Nella notte tra il 28 e il 29 maggio scorso Alma Shalabayeva, moglie del dissidente kazako Ablyazov, è stata prelevata dalla sua abitazione e immediatamente estradata verso il suo Paese d’origine assieme alla figlia di sei anni. Secondo gli avvocati le due donne sono ora sottoposte all’elevatissimo rischio di trattamenti disumani, analoghi a quelli cui fu sottoposto il marito in patria.
Una sentenza del tribunale di Roma dichiara che il passaporto della moglie di Ablyazov non era falso – questo il pretesto per il rimpatrio- e che la donna è stata estradata dall’Italia senza attendere verifiche sul documento. “Lascia perplessi la velocità con cui si è proceduto al rimpatrio in Kazakistan della indagata e della bambina, congiunti di un rifugiato politico, in presenza di atti dai quali emergevano quantomeno seri dubbi sulla falsità del documento”.
La vicenda mette l’Italia al centro di un caso che può diventare una pesante accusa di violazione dei diritti umani da parte delle associazioni internazionali verso il governo italiano.
Ablyazov è considerato il principale oppositore del regime kazako, governato da 23 anni dal dittatore Nursultan Nazarbaev.

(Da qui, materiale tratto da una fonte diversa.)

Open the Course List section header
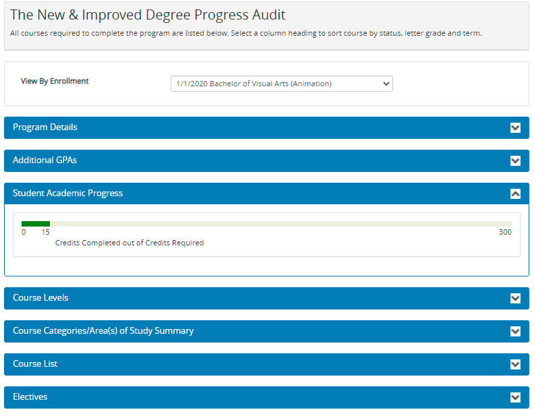 (x=266, y=364)
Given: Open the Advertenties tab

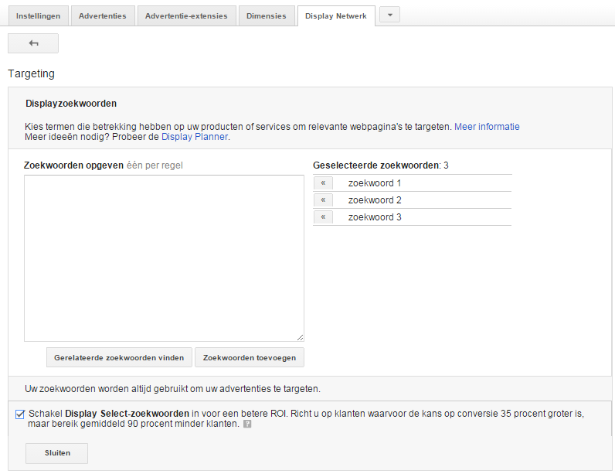Looking at the screenshot, I should pyautogui.click(x=103, y=16).
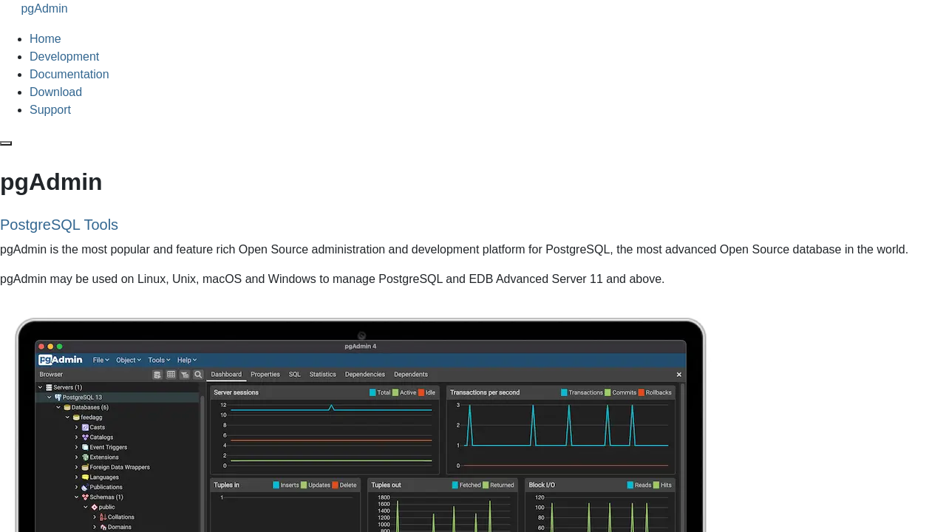The image size is (946, 532).
Task: Expand the Catalogs tree node
Action: pyautogui.click(x=76, y=437)

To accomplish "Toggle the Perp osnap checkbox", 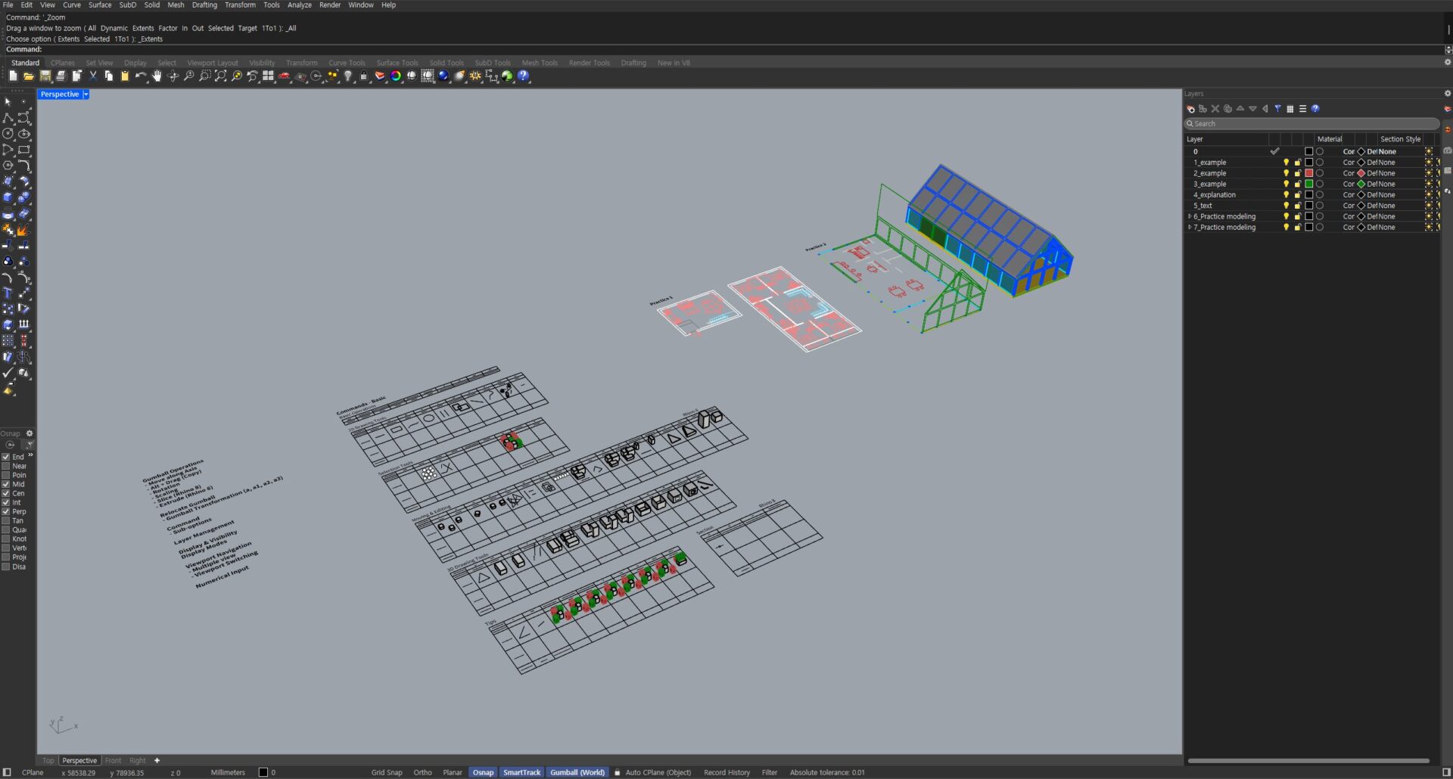I will (x=6, y=511).
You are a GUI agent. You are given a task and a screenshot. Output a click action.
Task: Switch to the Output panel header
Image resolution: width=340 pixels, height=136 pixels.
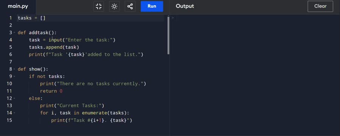click(x=185, y=6)
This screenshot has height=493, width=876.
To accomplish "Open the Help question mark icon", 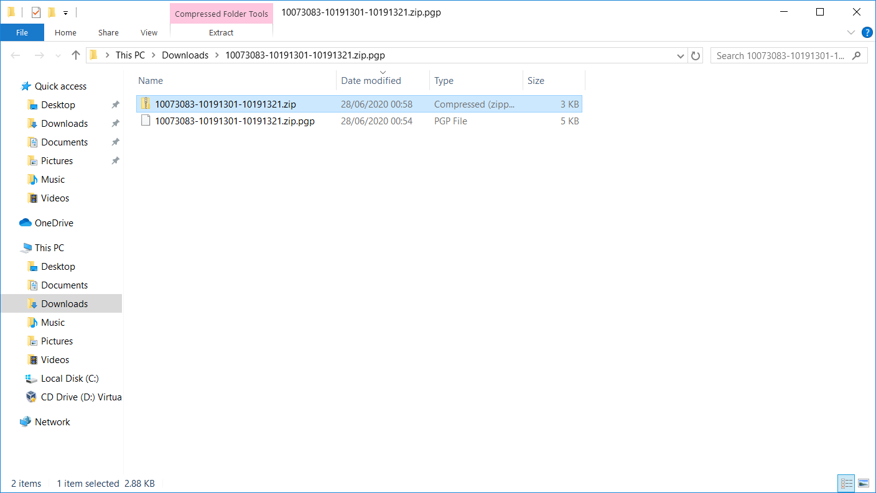I will tap(867, 32).
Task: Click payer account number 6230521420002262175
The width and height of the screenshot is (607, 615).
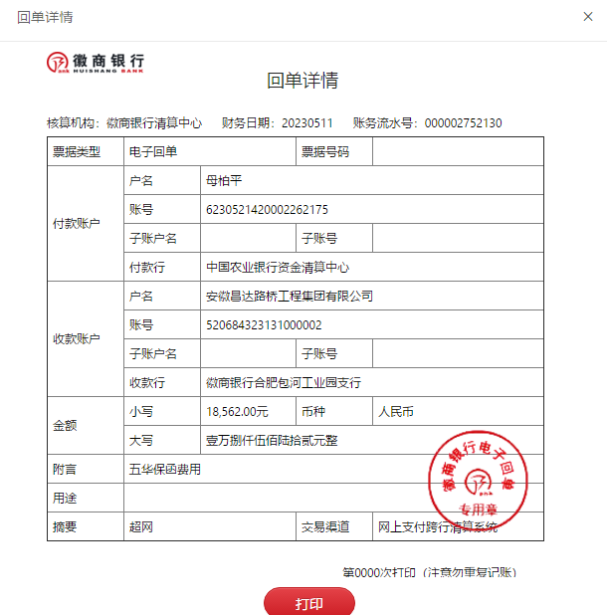Action: click(x=267, y=210)
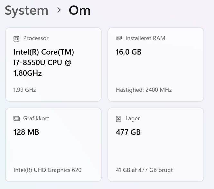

Si presume che sia il principale finanziatore delle forze di opposizione al governo di Nazarbaev, tra cui i sindacati che lottano per le condizioni lavorative nel settore petrolifero, essendo molto attivo nel condannare le condizioni di lavoro degli operai.
Il Kazakistan è un Paese ricco di materie prime e strategico per gli interessi dell’Eni. La compagnia petrolifera italiana fa affari nel Paese dal 1992 come uno dei principali partner commerciali del regime. Nel 2010 il Daily Telegraph aveva riportato come il Kazakistan avesse minacciato il Regno Unito di chiudere i contratti con le compagnie britanniche se fosse stato concesso asilo politico ad Ablyazov, al tempo rifugiato a Londra.
Ablyazov a La Stampa ha sottolineato il valore politico della vicenda: “Il dittatore del Kazakistan voleva due ostaggi contro il suo maggiore oppositore politico. Ciò che abbiamo compreso ci porta a credere che sia stato un blitz del ministero dell’Interno in collaborazione con agenti di una dittatura ex sovietica. Quelli che in Italia avrebbero potuto bloccare il rapimento sono stati esclusi dall’operazione”.
Chi avrebbe dovuto farsi carico della vicenda è il Ministero degli Esteri, mentre l’operazione è stata gestita dal Ministero degli Interni. Emma Bonino, famosa per le sue battaglie per i diritti civili, si è limitata a definire l’episodio come “anomalo”. L’ex paladina dei radicali sarebbe stata tenuta all’oscuro di tutto e avrebbe riferito ai suoi collaboratori che il caso ha fatto fare una figura miserabile al governo italiano, che ha venduto due ostaggi a un governo straniero.